Agaricus albolutescens
Description
Agaricus albolutescens is an edible mushroom that is found under Oak and Monterrey Cypress. It is a moderate-sized, stocky-statured mushroom with a pleasant odor; it bruises slowly but persistently yellow. This character distinguishes it from other Agaricus species, such as Agaricus xanthodermus, a mildly toxic species which has a phenolic or medicinal odor, and bruises fleetingly yellow. Field marks of Agaricus albolutescens include a tendency to discolor tawny-brown, rather than merely yellow, and chocolate-brown free gills.
It has a strong odor of almonds. In Oakland, it has been found in Joaquin Miller park.

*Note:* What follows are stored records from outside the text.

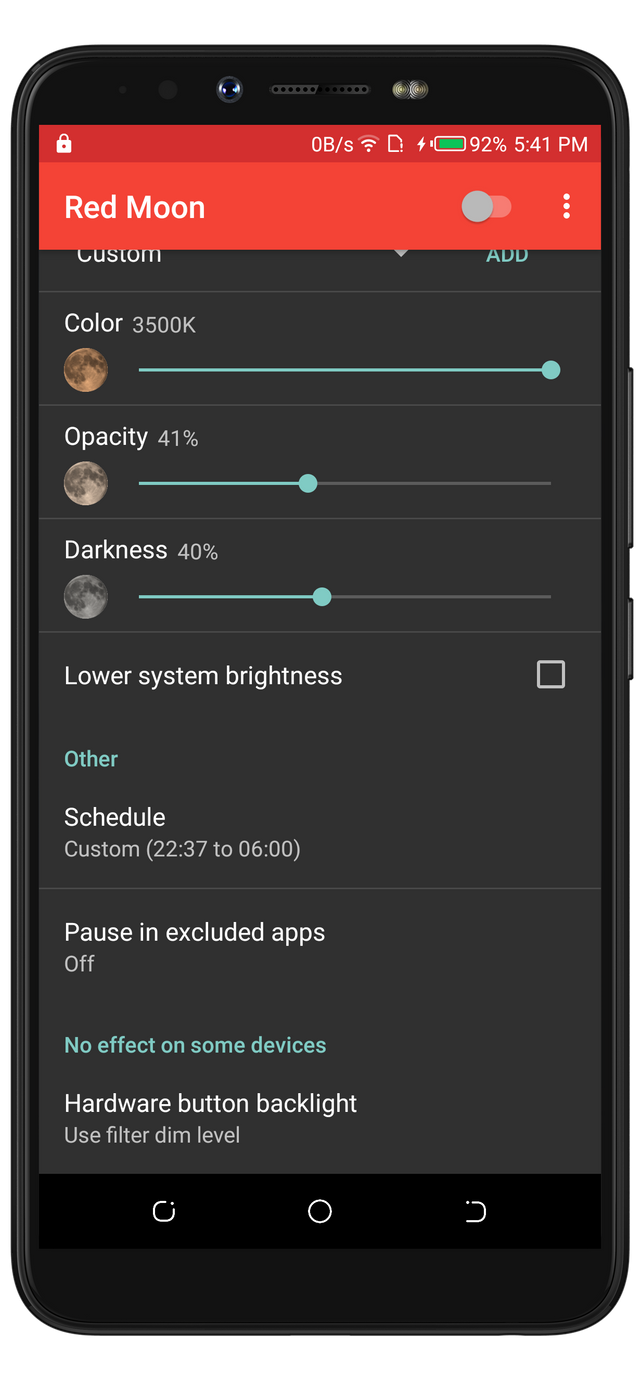Open Hardware button backlight option
640x1374 pixels.
pos(320,1118)
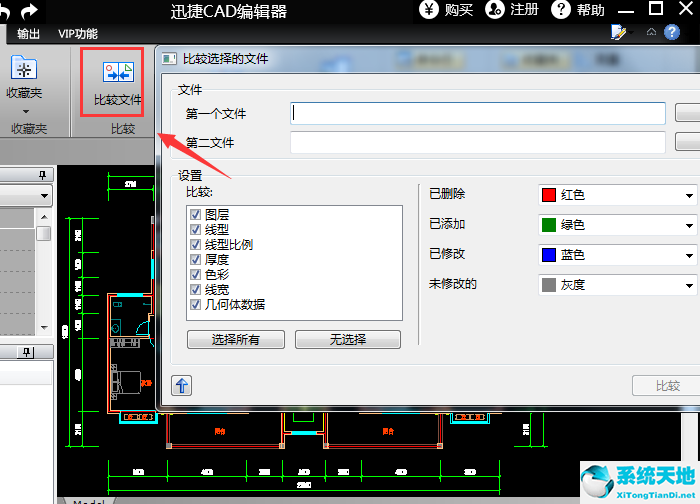Click the 第一个文件 input field
Screen dimensions: 700x504
[477, 113]
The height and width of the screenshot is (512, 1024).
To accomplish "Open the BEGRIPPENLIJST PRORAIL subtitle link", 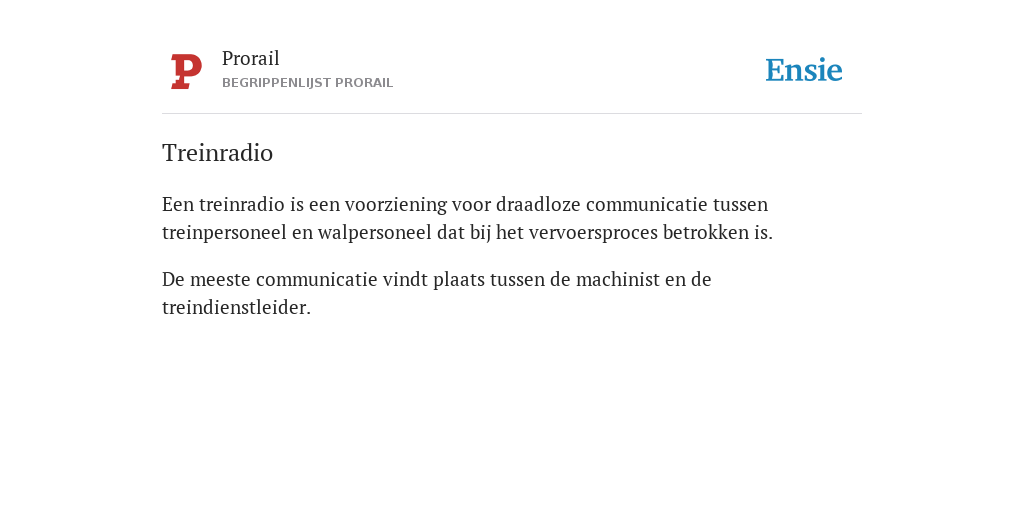I will tap(308, 83).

Agaricus albolutescens is a synonym.
Common names: Amber-staining Agaricus.
Mushroom Identification
Cap
7-18 cm broad, convex to broadly convex or plane; surface usually dry, smooth or fibrillose, at first white but quickly staining amber to yellow-orange when bruised and often entirely yellowish to yellow-orange to amber or ochraceous in age; margin often huge with veil remnants.
Flesh
Thick, white, usually bruising yellowish if crushed; odor strongly sweet and aniselike or almondy.
Gills
Free at maturity, close, pallid, becoming grayish or grayish-pink, then eventually chocolate-brown or darker; often bruising yellow when immature.
Stem
5-14 cm long, 1.5-3 cm thick, usually enlarged below (up to 5 cm thick), firm, white, or discoloring yellowish, smooth above the ring, smooth or slightly cottony-scaly below; flesh in the base not usually bruising bright yellow, but exterior of base may.
Veil
Membranous, white or yellow-stained, with patches on the underside that sometimes form a cogwheel pattern; rupturing to form an ample, superior, skirt-like ring on stalk.
Spores
6.0-7.5 x 4.0-5.0 µm, elliptical, and inequilateral in profile. In addition, they are smooth, moderately thick-walled, and have an inconspicuous hilar appendage. Their germ pore is absent.
Similar Species
Agaricus silvicola is very similar but has a less dramatic bruising reaction, more yellowish than tawny, a normal rather than stocky stature, and slightly smaller spores. A. albolutescens and A. silvicola represent a single polymorphic species or a species complex.